WHAT YOU NEED TO DO:
Each record must be retyped word for word.

====== DATA PROVIDED ======

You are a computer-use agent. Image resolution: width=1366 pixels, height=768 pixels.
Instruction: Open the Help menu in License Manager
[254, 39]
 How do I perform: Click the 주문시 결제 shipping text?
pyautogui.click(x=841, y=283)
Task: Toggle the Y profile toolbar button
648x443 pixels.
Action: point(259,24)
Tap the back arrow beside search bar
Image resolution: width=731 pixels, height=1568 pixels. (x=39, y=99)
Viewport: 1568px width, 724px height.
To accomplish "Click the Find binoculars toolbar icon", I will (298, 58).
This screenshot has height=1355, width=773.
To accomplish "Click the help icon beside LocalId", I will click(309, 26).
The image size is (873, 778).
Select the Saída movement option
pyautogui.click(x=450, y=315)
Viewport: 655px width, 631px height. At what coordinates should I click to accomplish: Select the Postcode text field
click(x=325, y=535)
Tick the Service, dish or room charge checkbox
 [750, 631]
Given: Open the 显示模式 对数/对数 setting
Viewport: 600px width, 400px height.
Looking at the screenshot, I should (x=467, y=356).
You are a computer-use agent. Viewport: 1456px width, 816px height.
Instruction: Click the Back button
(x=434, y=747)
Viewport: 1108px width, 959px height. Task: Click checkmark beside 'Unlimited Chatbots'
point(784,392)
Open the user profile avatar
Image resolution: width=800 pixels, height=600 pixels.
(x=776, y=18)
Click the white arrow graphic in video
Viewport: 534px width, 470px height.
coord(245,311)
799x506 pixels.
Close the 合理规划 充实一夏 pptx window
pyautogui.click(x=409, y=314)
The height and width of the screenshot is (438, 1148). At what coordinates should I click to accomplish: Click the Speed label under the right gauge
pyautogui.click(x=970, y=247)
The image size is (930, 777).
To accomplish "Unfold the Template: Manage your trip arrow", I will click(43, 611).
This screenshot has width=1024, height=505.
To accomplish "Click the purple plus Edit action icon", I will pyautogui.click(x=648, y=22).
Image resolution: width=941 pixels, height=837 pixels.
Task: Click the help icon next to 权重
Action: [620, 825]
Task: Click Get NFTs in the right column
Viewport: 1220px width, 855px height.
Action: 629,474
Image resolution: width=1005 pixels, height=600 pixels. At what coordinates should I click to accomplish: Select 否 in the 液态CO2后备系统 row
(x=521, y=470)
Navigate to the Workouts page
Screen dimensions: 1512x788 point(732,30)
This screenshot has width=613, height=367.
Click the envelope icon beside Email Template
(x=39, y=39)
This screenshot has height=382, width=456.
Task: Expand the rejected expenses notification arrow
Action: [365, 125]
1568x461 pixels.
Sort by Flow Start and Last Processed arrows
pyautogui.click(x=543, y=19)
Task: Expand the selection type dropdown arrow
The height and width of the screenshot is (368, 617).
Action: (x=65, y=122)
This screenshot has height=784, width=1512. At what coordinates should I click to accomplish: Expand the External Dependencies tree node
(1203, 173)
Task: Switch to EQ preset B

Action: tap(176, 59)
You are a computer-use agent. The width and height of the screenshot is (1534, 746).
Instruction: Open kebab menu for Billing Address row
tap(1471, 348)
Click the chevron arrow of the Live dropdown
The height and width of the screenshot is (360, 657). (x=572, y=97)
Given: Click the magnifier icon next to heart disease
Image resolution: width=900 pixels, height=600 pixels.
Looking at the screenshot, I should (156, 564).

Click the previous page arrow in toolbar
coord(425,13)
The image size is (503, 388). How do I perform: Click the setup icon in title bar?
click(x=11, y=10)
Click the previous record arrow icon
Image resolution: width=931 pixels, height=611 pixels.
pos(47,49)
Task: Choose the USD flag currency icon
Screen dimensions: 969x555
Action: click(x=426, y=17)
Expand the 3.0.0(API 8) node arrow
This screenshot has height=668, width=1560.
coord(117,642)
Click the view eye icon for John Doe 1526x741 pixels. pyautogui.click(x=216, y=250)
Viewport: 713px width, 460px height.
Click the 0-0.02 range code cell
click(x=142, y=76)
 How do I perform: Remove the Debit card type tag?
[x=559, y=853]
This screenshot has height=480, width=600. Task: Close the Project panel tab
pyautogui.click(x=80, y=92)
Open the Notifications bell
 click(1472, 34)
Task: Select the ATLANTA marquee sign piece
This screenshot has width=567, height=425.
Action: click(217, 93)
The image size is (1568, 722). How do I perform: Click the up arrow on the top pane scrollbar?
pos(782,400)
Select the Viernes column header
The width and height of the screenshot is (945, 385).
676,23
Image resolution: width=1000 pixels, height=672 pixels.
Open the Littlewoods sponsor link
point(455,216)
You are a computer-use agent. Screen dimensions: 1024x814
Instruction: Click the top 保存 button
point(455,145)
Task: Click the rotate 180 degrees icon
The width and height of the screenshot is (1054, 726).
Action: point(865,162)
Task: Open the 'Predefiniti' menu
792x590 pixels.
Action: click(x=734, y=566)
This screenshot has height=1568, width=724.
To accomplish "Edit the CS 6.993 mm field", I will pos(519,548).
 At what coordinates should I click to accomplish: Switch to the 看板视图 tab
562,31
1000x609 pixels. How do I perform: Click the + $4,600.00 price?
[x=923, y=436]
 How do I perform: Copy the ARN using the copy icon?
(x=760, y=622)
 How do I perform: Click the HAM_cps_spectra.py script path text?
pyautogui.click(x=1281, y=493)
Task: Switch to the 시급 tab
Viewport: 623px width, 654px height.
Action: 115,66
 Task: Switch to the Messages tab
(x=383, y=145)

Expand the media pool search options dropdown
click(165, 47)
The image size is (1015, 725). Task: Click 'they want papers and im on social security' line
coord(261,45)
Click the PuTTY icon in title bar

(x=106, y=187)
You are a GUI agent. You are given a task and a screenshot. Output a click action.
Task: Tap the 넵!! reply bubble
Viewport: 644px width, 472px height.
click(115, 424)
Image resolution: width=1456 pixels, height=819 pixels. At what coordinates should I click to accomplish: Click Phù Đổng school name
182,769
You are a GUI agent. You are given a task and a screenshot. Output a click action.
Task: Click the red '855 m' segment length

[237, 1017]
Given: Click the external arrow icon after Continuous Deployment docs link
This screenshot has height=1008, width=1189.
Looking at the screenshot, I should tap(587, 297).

======

RESULT:
You are a computer-use agent. Image resolution: width=1366 pixels, height=768 pixels.
Instruction: Open the Help menu in License Manager
[254, 39]
 How do I perform: Click the 주문시 결제 shipping text?
pyautogui.click(x=841, y=283)
Task: Toggle the Y profile toolbar button
648x443 pixels.
Action: point(259,24)
Tap the back arrow beside search bar
Image resolution: width=731 pixels, height=1568 pixels. (x=39, y=99)
Viewport: 1568px width, 724px height.
To accomplish "Click the Find binoculars toolbar icon", I will (298, 58).
This screenshot has height=1355, width=773.
To accomplish "Click the help icon beside LocalId", I will click(309, 26).
The image size is (873, 778).
Select the Saída movement option
pyautogui.click(x=450, y=315)
Viewport: 655px width, 631px height. At what coordinates should I click to accomplish: Select the Postcode text field
click(x=325, y=535)
Tick the Service, dish or room charge checkbox
 [750, 631]
Given: Open the 显示模式 对数/对数 setting
Viewport: 600px width, 400px height.
Looking at the screenshot, I should (x=467, y=356).
You are a computer-use agent. Viewport: 1456px width, 816px height.
Instruction: Click the Back button
(x=434, y=747)
Viewport: 1108px width, 959px height. Task: Click checkmark beside 'Unlimited Chatbots'
point(784,392)
Open the user profile avatar
Image resolution: width=800 pixels, height=600 pixels.
(x=776, y=18)
Click the white arrow graphic in video
Viewport: 534px width, 470px height.
coord(245,311)
799x506 pixels.
Close the 合理规划 充实一夏 pptx window
pyautogui.click(x=409, y=314)
The height and width of the screenshot is (438, 1148). At what coordinates should I click to accomplish: Click the Speed label under the right gauge
pyautogui.click(x=970, y=247)
The image size is (930, 777).
To accomplish "Unfold the Template: Manage your trip arrow", I will click(43, 611).
This screenshot has width=1024, height=505.
To accomplish "Click the purple plus Edit action icon", I will pyautogui.click(x=648, y=22).
Image resolution: width=941 pixels, height=837 pixels.
Task: Click the help icon next to 权重
Action: [620, 825]
Task: Click Get NFTs in the right column
Viewport: 1220px width, 855px height.
Action: 629,474
Image resolution: width=1005 pixels, height=600 pixels. At what coordinates should I click to accomplish: Select 否 in the 液态CO2后备系统 row
(x=521, y=470)
Navigate to the Workouts page
Screen dimensions: 1512x788 point(732,30)
This screenshot has width=613, height=367.
Click the envelope icon beside Email Template
(x=39, y=39)
This screenshot has height=382, width=456.
Task: Expand the rejected expenses notification arrow
Action: [365, 125]
1568x461 pixels.
Sort by Flow Start and Last Processed arrows
pyautogui.click(x=543, y=19)
Task: Expand the selection type dropdown arrow
The height and width of the screenshot is (368, 617).
Action: (x=65, y=122)
This screenshot has height=784, width=1512. At what coordinates should I click to accomplish: Expand the External Dependencies tree node
(1203, 173)
Task: Switch to EQ preset B

Action: tap(176, 59)
You are a computer-use agent. The width and height of the screenshot is (1534, 746).
Instruction: Open kebab menu for Billing Address row
tap(1471, 348)
Click the chevron arrow of the Live dropdown
The height and width of the screenshot is (360, 657). (x=572, y=97)
Given: Click the magnifier icon next to heart disease
Image resolution: width=900 pixels, height=600 pixels.
Looking at the screenshot, I should (156, 564).

Click the previous page arrow in toolbar
coord(425,13)
The image size is (503, 388). How do I perform: Click the setup icon in title bar?
click(x=11, y=10)
Click the previous record arrow icon
Image resolution: width=931 pixels, height=611 pixels.
pos(47,49)
Task: Choose the USD flag currency icon
Screen dimensions: 969x555
Action: click(x=426, y=17)
Expand the 3.0.0(API 8) node arrow
This screenshot has height=668, width=1560.
coord(117,642)
Click the view eye icon for John Doe 1526x741 pixels. pyautogui.click(x=216, y=250)
Viewport: 713px width, 460px height.
Click the 0-0.02 range code cell
click(x=142, y=76)
 How do I perform: Remove the Debit card type tag?
[x=559, y=853]
This screenshot has height=480, width=600. Task: Close the Project panel tab
pyautogui.click(x=80, y=92)
Open the Notifications bell
 click(1472, 34)
Task: Select the ATLANTA marquee sign piece
This screenshot has width=567, height=425.
Action: click(217, 93)
The image size is (1568, 722). How do I perform: Click the up arrow on the top pane scrollbar?
pos(782,400)
Select the Viernes column header
The width and height of the screenshot is (945, 385).
676,23
Image resolution: width=1000 pixels, height=672 pixels.
Open the Littlewoods sponsor link
point(455,216)
You are a computer-use agent. Screen dimensions: 1024x814
Instruction: Click the top 保存 button
point(455,145)
Task: Click the rotate 180 degrees icon
The width and height of the screenshot is (1054, 726).
Action: point(865,162)
Task: Open the 'Predefiniti' menu
792x590 pixels.
Action: click(x=734, y=566)
This screenshot has height=1568, width=724.
To accomplish "Edit the CS 6.993 mm field", I will pos(519,548).
 At what coordinates should I click to accomplish: Switch to the 看板视图 tab
562,31
1000x609 pixels. How do I perform: Click the + $4,600.00 price?
[x=923, y=436]
 How do I perform: Copy the ARN using the copy icon?
(x=760, y=622)
 How do I perform: Click the HAM_cps_spectra.py script path text?
pyautogui.click(x=1281, y=493)
Task: Switch to the 시급 tab
Viewport: 623px width, 654px height.
Action: 115,66
 Task: Switch to the Messages tab
(x=383, y=145)

Expand the media pool search options dropdown
click(165, 47)
The image size is (1015, 725). Task: Click 'they want papers and im on social security' line
coord(261,45)
Click the PuTTY icon in title bar

(x=106, y=187)
You are a GUI agent. You are given a task and a screenshot. Output a click action.
Task: Tap the 넵!! reply bubble
Viewport: 644px width, 472px height.
click(115, 424)
Image resolution: width=1456 pixels, height=819 pixels. At what coordinates should I click to accomplish: Click Phù Đổng school name
182,769
You are a GUI agent. You are given a task and a screenshot. Output a click action.
Task: Click the red '855 m' segment length

[237, 1017]
Given: Click the external arrow icon after Continuous Deployment docs link
This screenshot has height=1008, width=1189.
Looking at the screenshot, I should tap(587, 297).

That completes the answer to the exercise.